Prototypical Contrastive Learning of Unsupervised Representations


  1. Abstract
  2. Introduction
  3. PCL (Prototypical Contrastive Learning)
    1. Preliminaries
    2. PCL as EM
    3. Concentration Estimation \(\phi\)

  • bridge contrastive learning with clustering

  • not only learns low-level features for the task of instance discrimination,

    but also encodes semantic structures discovered by clustering

EM algorithm

[ E-step ] finding the distribution of prototypes via clustering

[ M-step ] optimizing the network via contrastive learning

ProtoNCE loss

  • a generalized version of the InfoNCE loss for contrastive learning
  • encourages representations to be closer to their assigned prototypes

  • training set \(X=\left\{x_{1}, x_{2}, \ldots, x_{n}\right\}\) of \(n\) images
  • embedding function \(f_{\theta}\)
    • map \(X\) to \(V=\left\{v_{1}, v_{2}, \ldots, v_{n}\right\}\) with \(v_{i}=f_{\theta}\left(x_{i}\right)\)

Instance-wise Contrastive Learning :

  • optimize InfoNCE (ex)
  • \(\mathcal{L}_{\text {InfoNCE }}=\sum_{i=1}^{n}-\log \frac{\exp \left(v_{i} \cdot v_{i}^{\prime} / \tau\right)}{\sum_{j=0}^{r} \exp \left(v_{i} \cdot v_{j}^{\prime} / \tau\right)}\).

Prototypical Contrastive Learning

  • use prototypes \(c\) instead of \(v^{\prime}\)

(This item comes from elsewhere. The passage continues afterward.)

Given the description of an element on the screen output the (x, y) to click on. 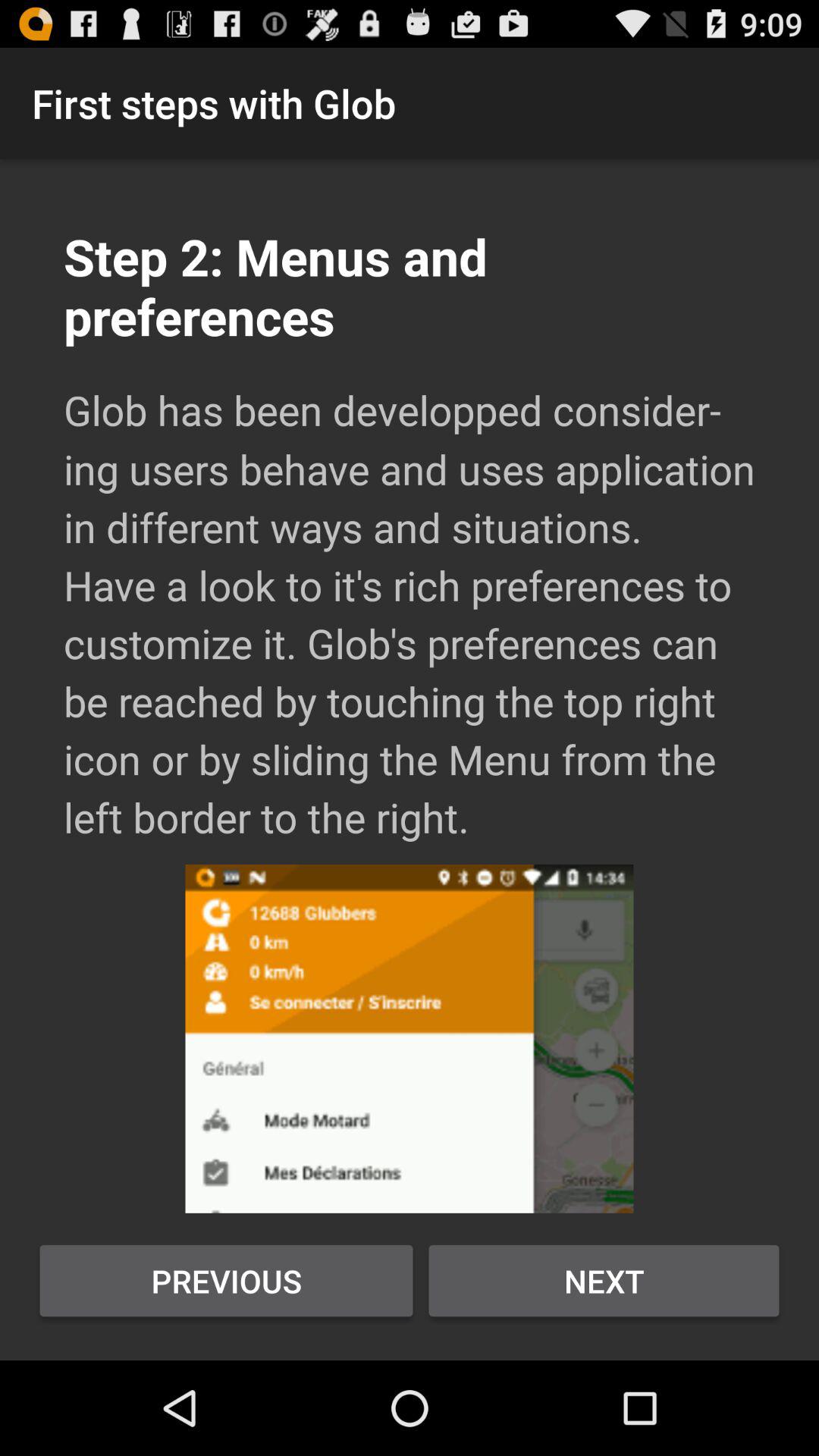
turn on icon next to the previous button (603, 1280)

  • replace the fixed temperature \(\tau\) with a per-prototype concentration estimation \(\phi\)


(2) PCL as EM

\(\theta^{*}=\underset{\theta}{\arg \max } \sum_{i=1}^{n} \log p\left(x_{i} ; \theta\right)=\underset{\theta}{\arg \max } \sum_{i=1}^{n} \log \sum_{c_{i} \in C} p\left(x_{i}, c_{i} ; \theta\right)\).

\(\rightarrow\) MLE : \(\theta^{*}=\underset{\theta}{\arg \min } \sum_{i=1}^{n}-\log \frac{\exp \left(v_{i} \cdot c_{s} / \phi_{s}\right)}{\sum_{j=1}^{k} \exp \left(v_{i} \cdot c_{j} / \phi_{j}\right)}\).

Loss Function

  • take the same approach as NCE

    ( sample \(r\) negative prototypes to calculate the normalization term )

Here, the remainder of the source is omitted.